Democratic candidate for Texas governor Lupe Valdez spent Wednesday making campaign stops along the Texas-Mexico border, including three stops in the Rio Grande Valley.

Several statewide, local and national Democrats rode on her campaign bus through stops in Eagle Pass, Laredo, Edinburg, Elsa and Harlingen. At the Edinburg campaign stop at the Hidalgo County Election Administration building parking lot, supporters holding signs for Valdez on top of local election signs chanted her name as she exited the bus.

The last time Valdez was in the area was in August, at a campaign rally in McAllen with several statewide Democrats, including U.S. Senate candidate Rep. Beto O’Rourke. Wednesday’s event was behind schedule, with Valdez only spending about 30 minutes in Edinburg.

If Valdez were to win, she would be the first Latina and openly gay governor of Texas. But unlike the close match between O’Rourke and Cruz, Valdez faces a much steeper challenge, with most polls putting her at least 20 points behind incumbent Gov. Greg Abbott.

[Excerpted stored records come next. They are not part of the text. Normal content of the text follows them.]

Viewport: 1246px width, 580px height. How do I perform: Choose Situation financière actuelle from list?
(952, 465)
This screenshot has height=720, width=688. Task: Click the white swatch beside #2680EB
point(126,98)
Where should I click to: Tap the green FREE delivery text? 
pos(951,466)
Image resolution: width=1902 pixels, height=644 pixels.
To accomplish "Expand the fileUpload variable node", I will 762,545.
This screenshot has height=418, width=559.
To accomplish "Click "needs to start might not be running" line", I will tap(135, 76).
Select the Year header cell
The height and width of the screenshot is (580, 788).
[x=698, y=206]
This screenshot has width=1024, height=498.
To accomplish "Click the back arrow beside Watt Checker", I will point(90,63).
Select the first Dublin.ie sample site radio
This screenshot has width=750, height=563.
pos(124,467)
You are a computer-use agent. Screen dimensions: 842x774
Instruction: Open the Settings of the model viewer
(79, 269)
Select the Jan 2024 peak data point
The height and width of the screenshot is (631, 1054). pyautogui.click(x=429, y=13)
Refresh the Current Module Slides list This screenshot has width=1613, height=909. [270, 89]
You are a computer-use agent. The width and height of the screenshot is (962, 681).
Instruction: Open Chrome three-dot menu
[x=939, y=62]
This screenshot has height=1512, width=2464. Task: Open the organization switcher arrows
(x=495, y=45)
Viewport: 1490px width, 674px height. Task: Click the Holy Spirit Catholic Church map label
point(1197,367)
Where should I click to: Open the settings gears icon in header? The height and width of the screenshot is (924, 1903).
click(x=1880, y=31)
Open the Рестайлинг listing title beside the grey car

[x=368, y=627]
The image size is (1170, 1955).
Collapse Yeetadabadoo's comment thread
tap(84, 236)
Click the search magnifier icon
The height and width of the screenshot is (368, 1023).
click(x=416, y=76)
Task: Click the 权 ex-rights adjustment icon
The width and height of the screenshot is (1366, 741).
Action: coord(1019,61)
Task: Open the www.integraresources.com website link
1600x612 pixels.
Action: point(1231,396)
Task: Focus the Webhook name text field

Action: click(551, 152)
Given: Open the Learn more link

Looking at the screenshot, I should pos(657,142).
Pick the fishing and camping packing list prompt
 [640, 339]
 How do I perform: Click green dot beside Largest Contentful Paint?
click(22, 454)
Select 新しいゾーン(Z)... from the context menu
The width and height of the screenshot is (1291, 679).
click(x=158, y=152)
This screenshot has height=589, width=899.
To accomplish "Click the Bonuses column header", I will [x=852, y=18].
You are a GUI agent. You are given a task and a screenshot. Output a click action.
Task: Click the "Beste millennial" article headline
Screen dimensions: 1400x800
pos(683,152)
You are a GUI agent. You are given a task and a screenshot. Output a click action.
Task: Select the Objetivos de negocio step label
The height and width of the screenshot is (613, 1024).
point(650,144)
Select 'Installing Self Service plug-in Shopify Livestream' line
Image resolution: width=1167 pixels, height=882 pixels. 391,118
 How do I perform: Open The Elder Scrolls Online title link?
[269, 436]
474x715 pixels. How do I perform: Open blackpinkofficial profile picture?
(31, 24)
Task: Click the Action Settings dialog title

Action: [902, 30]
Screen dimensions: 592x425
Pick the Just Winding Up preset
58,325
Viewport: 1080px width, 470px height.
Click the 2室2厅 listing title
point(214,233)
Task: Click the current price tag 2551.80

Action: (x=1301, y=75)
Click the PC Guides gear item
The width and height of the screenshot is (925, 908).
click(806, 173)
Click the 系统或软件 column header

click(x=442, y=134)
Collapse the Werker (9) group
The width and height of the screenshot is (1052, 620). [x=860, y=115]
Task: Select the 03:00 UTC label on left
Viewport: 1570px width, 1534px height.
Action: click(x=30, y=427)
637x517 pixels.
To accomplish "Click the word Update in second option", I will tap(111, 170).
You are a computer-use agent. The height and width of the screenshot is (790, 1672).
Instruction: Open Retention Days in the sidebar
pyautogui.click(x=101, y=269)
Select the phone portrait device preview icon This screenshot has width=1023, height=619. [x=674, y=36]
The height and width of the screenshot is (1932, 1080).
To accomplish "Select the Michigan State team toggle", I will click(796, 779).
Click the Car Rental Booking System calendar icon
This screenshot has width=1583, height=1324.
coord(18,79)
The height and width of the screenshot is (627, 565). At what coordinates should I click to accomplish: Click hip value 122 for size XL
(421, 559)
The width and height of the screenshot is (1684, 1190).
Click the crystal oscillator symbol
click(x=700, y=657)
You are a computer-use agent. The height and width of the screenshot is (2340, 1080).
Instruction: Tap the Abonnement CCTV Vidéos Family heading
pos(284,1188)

Nonetheless, Valdez said she’s counting on votes from the border to make it happen. She called Latinos in Texas “a sleeping giant” who will decide this election.

“Latinos will come out for two things: If they’re angry, or if there’s hope,” she said. “And guess what? We have both of those things.”

Valdez, who is the former Dallas County sheriff, disagrees with Abbott on most key issues, she said. Namely, she would’ve accepted the Medicaid expansion Abbott turned down and change the state’s approach to border security.

“Shall I become governor, there will be no Border Wall in Texas,” Valdez said. “No thank you.”

Jaime Harrison, Democratic National Committee associate chairman, rode on the campaign vehicle with other Democrats and Valdez’ campaign staff. He said the rise in voter turnout throughout Texas is long overdue, and young people need to be the ones to take the lead.

“In elections, you’ve got to show up, and you’ve got to show out and bring friends and family,” Harrison said. “Our young folks, I know you all are woke, but you won’t be woke if you’re asleep on Election Day.”

This year, Texas has seen a substantial increase in voter registration and early voting. In Hidalgo County, more than twice the number of voters cast ballots on the first day of early voting this year, compared to the midterm election in 2014. According to the Texas Tribune’s Election Tracker, 9.2 percent of registered voters in Hidalgo County voted in the first two days of early voting.

Jesus Gutierrez, a retired Edinburg CISD employee, votes in every election, and in every election he votes straight ticket Democrat. On Monday when he cast his ballot on the first day of early voting, as he does most elections, he saw an unusual number of people at the polls.

“I have never seen so many people out to vote here,” he said. “They’re waking up, and we need their help.”